Aber da dieser Kulturthriller in das Zentrum der Dante-Welt, die er aufruft, nicht vordringen darf, muss sich Robert Langdon mit seinen Aufgaben als kulturhistorischer Cicerone bescheiden, der alle Schauplätze in Florenz vom Palazzo Pitti über den Ponte Vecchio bis zum Dom und Baptisterium erläutert. Eins wird dabei bald klar: Es ist nicht immer praktisch und auch nicht immer spannungsfördernd, wenn die Kunstgeschichte den Figuren eines Thrillers die Fluchtwege vorschreibt.

Nun hat aber auch Dan Brown etwas mitbekommen: dass in den neueren Thrillern - man denke nur an Stieg Larssons Lisbeth Salander - junge, hochintelligente Frauen, die in der Kindheit traumatisiert wurden, Schlüsselrollen einnehmen. In "Inferno" gibt es daher die mit einem unglaublich hohen Intelligenzquotienten versehene Medizinerin Sienna Brooks, die an ihrem Ausnahmegehirn leidet, von Kindheit an ihr Schauspielertalent ausgebildet hat und im Gentechnologie-Thriller als Irrlicht zwischen dem genialischen "Inferno"-Anrichter und Robert Langdon bis zum Schluss einen undurchsichtigen Part spielt.

■ Aufgabe a
Zitieren Sie aus den Zeilen der Eingabe wörtlich den Abschnitt, der mit der Zeile beginnt, die „This screenshot has width=390, height=338.“ enthält, und nach der Zeile endet, die „click(231, 185)“ enthält. Lassen Sie die Bilder in Ihrer Antwort weg.

■ Eingabe
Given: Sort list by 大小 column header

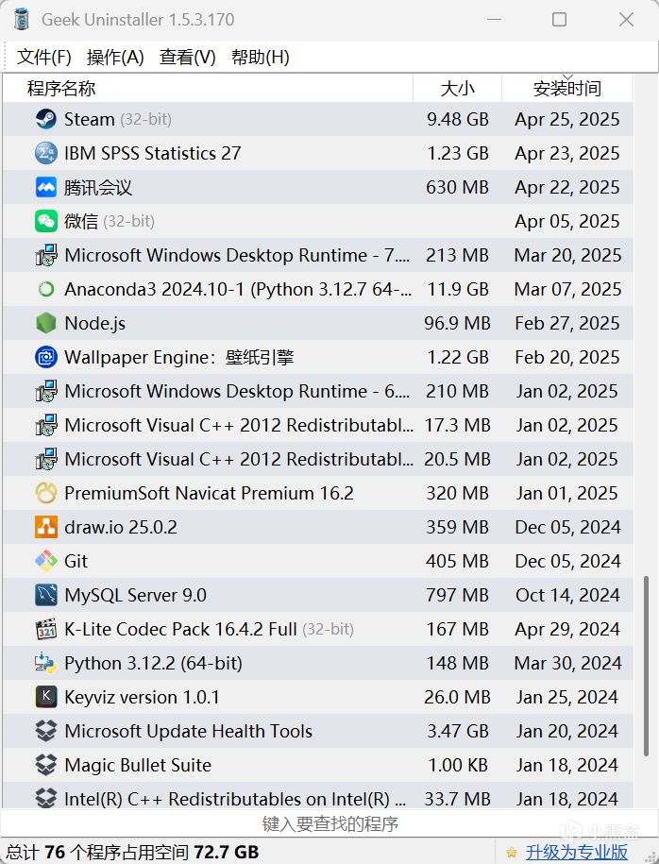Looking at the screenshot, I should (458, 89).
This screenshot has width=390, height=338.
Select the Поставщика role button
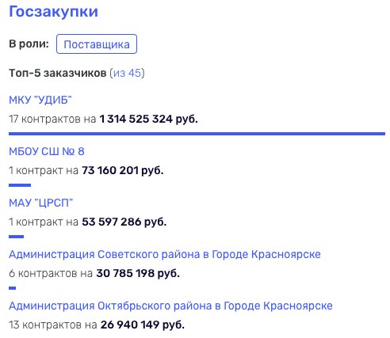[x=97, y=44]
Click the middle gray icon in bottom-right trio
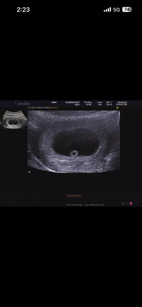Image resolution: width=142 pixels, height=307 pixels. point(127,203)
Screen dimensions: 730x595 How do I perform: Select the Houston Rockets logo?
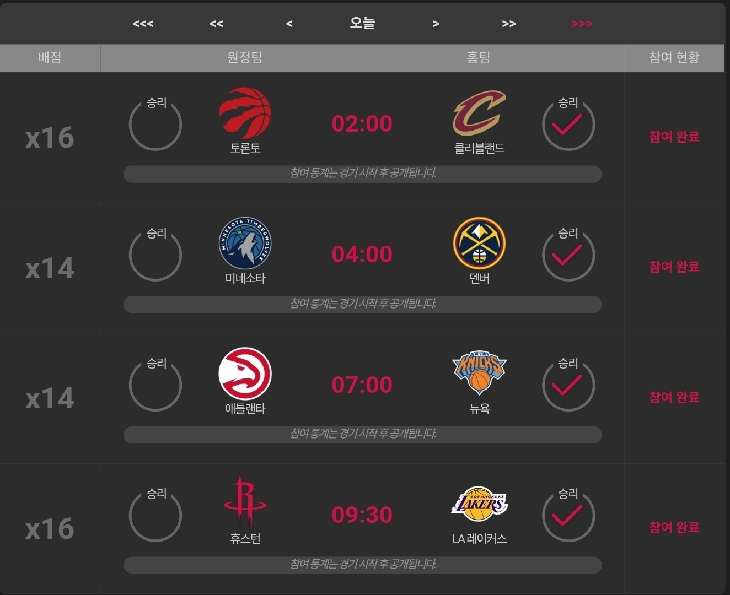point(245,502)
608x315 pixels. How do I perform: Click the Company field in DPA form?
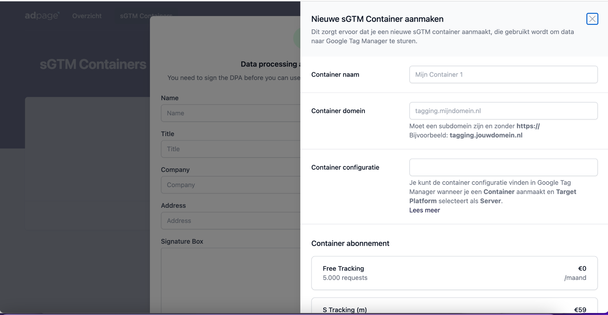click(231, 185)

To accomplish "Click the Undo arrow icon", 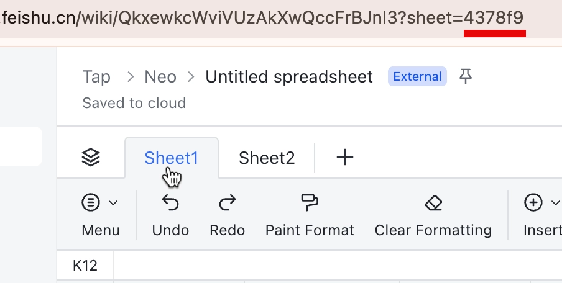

■ Aufgabe b
Nennen Sie alle Schauplätze in Florenz, die im Lesetext aufgezählt werden.

■ Erwartete Antwort a
This screenshot has width=390, height=338.
Select the Поставщика role button
[x=97, y=44]
Click the middle gray icon in bottom-right trio
Image resolution: width=142 pixels, height=307 pixels. point(127,203)
Screen dimensions: 730x595 How do I perform: Select the Houston Rockets logo?
point(245,502)
608x315 pixels. How do I perform: Click the Company field in DPA form?
click(231, 185)

■ Erwartete Antwort b
Palazzo Pitti, Ponte Vecchio, Dom, Baptisterium